Manifestación masiva en Argentina REUTERS | ATLAS
De acuerdo con medios locales, varios miles de personas llegaron hasta las inmediaciones de la sede del Gobierno en la capital. Las manifestaciones se reprodujeron en las principales ciudades del país.
Además de oponerse a un hipotético tercer mandato de la presidenta, los manifestantes reclamaron mayor seguridad y que puedan comprar dólares libremente, una limitación impuesta por las autoridades con el propósito de acumular divisas para afrontar los problemas de liquidez que, sostienen, son resultado de la crisis económica mundial.
La protesta se organizó a través de las redes sociales y de los medios de comunicación con los cuales el kirchnerismo está enfrentado desde el 2008. El ruido de las cacerolas se escuchó con mayor fuerza en barrios de la clase media alta. "Cristina, devuelvan el país. No les tenemos miedo", "Basta de inflación", "No a la reforma constitucional.

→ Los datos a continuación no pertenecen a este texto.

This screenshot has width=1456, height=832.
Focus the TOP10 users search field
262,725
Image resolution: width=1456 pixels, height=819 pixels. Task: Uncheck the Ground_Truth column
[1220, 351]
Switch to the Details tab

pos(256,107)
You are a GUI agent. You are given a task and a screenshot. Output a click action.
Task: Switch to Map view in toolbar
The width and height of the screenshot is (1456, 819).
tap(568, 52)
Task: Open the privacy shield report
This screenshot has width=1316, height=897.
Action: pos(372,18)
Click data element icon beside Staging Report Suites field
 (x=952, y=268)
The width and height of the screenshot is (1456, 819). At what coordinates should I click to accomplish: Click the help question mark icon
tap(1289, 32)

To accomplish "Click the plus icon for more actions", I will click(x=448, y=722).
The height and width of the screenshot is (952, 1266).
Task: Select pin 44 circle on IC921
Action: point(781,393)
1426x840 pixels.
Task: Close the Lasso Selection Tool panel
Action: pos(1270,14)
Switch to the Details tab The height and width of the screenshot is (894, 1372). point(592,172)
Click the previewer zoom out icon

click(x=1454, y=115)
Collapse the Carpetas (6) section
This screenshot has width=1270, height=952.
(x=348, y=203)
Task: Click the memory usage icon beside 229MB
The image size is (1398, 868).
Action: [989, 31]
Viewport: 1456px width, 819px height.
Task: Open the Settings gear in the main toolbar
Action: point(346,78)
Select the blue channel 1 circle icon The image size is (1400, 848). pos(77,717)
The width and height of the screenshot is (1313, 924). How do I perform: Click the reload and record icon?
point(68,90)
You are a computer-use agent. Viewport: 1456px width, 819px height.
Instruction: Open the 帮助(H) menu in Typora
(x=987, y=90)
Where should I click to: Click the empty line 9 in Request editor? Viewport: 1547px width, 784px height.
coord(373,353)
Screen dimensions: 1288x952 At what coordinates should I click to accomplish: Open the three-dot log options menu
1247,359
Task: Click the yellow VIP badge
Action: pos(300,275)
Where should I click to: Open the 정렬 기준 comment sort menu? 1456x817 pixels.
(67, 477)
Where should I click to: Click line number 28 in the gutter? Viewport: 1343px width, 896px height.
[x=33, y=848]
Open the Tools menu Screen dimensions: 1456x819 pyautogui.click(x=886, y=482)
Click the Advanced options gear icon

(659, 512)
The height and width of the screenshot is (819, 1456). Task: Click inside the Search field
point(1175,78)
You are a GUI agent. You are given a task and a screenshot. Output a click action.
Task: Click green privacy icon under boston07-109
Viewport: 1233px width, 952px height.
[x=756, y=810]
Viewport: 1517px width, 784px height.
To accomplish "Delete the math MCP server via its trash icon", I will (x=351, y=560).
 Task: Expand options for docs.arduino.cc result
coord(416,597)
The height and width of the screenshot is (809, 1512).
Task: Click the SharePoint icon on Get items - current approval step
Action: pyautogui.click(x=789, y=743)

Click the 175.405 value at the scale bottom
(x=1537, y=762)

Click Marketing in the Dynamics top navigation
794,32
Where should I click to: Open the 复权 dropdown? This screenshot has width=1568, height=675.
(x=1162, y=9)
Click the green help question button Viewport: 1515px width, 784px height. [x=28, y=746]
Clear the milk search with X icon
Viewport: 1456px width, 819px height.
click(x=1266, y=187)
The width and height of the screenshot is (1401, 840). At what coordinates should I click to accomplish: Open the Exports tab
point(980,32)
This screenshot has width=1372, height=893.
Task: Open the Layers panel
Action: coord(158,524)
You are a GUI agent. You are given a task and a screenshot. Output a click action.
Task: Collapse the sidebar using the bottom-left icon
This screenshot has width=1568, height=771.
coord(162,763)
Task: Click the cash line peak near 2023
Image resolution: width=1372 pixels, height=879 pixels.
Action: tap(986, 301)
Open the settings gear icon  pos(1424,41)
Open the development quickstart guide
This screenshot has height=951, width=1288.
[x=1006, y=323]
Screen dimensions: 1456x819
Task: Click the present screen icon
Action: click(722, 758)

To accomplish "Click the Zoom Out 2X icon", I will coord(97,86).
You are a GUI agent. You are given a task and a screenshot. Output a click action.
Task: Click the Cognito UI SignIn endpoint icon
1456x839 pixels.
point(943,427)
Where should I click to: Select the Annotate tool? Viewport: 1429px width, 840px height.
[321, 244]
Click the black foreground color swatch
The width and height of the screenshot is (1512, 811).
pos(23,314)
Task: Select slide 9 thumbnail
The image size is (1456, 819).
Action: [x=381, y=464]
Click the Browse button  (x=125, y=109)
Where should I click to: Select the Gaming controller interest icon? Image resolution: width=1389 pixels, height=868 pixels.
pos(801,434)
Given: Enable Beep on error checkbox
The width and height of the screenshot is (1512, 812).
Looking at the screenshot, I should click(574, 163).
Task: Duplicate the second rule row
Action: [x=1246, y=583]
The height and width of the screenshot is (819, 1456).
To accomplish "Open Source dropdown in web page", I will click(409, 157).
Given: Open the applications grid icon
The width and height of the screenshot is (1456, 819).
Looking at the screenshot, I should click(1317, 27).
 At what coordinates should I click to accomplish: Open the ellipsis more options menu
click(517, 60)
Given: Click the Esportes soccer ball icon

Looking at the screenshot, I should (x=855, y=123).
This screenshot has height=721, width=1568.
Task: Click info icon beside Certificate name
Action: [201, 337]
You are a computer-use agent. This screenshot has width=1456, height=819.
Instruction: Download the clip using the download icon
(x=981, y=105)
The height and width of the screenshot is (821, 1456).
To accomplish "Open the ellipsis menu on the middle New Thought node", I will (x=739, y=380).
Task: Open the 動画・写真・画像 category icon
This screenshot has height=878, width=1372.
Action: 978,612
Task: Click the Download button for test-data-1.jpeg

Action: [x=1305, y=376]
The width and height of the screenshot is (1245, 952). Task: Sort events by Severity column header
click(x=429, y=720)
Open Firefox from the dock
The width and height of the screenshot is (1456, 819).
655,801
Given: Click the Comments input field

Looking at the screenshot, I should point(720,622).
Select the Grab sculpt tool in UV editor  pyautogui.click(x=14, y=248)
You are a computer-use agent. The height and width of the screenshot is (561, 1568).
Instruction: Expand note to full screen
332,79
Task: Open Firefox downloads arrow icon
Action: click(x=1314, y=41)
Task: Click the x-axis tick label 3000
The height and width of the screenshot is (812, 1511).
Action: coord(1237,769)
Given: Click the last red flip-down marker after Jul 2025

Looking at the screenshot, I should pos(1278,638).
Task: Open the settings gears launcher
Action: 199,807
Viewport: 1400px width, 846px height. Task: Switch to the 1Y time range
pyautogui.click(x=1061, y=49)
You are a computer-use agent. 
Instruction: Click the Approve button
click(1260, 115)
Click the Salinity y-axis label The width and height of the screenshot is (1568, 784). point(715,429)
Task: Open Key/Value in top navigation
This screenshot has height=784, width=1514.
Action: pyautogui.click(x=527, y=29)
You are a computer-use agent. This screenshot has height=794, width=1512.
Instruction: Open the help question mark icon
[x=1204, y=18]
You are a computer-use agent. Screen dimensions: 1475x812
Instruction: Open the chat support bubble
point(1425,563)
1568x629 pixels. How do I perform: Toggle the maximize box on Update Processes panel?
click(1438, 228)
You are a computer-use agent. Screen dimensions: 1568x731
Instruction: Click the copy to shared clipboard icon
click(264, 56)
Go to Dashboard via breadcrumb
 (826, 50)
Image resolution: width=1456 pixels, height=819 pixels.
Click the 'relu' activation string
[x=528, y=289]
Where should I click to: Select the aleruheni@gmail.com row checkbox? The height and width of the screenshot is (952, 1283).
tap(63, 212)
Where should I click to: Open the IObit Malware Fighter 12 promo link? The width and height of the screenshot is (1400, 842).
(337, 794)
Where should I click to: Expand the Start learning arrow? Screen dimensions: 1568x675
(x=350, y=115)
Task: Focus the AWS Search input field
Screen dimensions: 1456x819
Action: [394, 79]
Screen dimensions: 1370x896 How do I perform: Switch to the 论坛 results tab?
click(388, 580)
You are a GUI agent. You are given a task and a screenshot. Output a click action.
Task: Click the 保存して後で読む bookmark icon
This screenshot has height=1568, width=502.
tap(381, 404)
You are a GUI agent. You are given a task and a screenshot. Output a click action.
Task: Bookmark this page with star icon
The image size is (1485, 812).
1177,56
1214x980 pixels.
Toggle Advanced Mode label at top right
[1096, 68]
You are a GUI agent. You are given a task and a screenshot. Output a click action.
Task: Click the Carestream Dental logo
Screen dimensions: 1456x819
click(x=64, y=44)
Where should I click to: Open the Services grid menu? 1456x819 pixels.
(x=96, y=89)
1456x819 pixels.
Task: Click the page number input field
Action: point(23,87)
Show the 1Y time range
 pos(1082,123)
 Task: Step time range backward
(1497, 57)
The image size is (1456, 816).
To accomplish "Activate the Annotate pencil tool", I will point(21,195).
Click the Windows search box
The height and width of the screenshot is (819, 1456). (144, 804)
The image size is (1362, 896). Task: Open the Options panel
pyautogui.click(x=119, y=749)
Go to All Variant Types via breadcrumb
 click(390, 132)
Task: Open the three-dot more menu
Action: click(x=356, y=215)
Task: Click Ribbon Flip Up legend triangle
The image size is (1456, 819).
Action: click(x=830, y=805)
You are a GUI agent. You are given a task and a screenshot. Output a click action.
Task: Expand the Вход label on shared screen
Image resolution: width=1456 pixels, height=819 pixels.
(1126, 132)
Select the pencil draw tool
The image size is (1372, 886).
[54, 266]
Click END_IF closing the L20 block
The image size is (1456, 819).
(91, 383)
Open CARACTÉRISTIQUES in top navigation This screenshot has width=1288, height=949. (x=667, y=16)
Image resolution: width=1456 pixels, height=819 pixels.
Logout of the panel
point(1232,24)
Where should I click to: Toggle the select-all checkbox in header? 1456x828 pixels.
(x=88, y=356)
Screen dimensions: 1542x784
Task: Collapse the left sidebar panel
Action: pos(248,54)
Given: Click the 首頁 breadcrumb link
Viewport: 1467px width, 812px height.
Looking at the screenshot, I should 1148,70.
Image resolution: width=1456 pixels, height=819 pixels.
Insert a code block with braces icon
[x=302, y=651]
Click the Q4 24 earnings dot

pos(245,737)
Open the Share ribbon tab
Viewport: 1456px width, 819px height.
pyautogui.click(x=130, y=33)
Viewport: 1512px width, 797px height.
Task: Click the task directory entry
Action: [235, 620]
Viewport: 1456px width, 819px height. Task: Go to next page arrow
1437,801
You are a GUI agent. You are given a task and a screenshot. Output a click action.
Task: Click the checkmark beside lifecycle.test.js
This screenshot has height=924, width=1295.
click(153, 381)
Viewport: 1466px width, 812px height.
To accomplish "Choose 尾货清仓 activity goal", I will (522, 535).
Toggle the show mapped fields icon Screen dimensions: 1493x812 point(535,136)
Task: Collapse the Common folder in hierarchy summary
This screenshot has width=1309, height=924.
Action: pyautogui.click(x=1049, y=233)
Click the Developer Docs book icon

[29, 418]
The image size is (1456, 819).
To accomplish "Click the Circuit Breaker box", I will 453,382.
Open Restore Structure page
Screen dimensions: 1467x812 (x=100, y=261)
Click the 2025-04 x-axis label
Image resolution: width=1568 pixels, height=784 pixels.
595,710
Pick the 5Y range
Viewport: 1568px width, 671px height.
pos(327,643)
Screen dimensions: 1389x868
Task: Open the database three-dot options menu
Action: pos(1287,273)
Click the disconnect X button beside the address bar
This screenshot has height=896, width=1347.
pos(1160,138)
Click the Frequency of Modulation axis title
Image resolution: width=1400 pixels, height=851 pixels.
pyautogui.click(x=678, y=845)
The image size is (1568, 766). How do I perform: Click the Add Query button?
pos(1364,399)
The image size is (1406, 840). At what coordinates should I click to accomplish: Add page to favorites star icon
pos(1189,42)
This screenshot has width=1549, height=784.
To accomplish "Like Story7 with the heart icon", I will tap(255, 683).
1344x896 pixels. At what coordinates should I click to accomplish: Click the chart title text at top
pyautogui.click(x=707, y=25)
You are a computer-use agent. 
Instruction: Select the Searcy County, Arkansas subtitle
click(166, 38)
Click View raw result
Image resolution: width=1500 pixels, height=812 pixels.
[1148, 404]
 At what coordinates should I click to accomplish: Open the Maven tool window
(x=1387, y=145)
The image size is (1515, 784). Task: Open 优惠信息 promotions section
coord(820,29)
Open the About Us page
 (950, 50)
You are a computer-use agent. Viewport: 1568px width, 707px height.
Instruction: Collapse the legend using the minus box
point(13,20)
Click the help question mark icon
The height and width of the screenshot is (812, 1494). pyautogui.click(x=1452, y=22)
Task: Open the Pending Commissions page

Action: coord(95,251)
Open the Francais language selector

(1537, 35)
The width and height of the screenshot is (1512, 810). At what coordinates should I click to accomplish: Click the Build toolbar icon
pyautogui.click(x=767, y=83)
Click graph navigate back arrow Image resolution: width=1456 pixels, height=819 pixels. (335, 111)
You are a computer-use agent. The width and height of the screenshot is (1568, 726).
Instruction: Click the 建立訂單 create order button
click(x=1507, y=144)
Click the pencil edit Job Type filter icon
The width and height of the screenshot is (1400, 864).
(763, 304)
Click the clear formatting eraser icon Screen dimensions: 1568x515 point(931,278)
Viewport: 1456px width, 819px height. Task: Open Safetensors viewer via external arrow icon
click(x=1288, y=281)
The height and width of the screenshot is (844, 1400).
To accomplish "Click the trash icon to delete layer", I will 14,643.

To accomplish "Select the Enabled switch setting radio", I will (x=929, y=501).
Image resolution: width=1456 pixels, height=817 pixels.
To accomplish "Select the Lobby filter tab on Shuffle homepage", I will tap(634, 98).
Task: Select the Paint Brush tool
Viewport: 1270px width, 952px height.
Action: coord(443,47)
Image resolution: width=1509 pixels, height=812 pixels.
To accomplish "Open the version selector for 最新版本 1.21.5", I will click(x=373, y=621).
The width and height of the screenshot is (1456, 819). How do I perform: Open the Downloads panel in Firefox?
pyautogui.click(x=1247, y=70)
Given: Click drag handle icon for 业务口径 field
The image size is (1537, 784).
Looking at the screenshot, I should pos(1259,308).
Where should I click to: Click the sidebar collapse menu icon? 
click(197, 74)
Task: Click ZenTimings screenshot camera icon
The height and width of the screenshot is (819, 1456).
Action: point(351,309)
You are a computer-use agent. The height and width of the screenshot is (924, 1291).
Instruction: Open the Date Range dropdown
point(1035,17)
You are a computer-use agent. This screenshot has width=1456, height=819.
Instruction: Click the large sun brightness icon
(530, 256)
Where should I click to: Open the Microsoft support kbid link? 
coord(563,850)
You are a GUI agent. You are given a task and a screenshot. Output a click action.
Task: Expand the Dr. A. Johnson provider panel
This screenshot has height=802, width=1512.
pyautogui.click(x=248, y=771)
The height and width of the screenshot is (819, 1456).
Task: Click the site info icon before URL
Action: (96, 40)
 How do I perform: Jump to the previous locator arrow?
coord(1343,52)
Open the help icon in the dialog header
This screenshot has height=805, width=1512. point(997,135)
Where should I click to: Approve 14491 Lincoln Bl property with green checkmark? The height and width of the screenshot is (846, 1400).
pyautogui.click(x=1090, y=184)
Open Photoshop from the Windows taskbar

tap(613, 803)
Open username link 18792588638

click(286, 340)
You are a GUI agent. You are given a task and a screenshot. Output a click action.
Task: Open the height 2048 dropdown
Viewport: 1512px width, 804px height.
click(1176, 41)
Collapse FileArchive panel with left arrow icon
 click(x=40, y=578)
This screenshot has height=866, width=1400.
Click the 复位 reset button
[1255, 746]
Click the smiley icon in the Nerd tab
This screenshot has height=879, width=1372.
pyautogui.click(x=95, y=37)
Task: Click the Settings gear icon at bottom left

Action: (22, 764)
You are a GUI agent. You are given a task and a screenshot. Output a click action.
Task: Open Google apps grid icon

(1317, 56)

No a la re-reelección", "Queremos la libertad para disponer de nuestros ahorros", "Basta de mentiras", "Poder pensar distinto es democracia", rezaban algunos de los carteles y consignas.
Desde la provincia de San Juan, Fernández de Kirchner defendió la gestión de su Gobierno. "Lo peor que le ha pasado a nuestro país han sido los cataclismos de horribles gobiernos que hundieron a los argentinos en crisis institucionales, sociales y culturales", dijo rechazando toda responsabilidad en la crisis.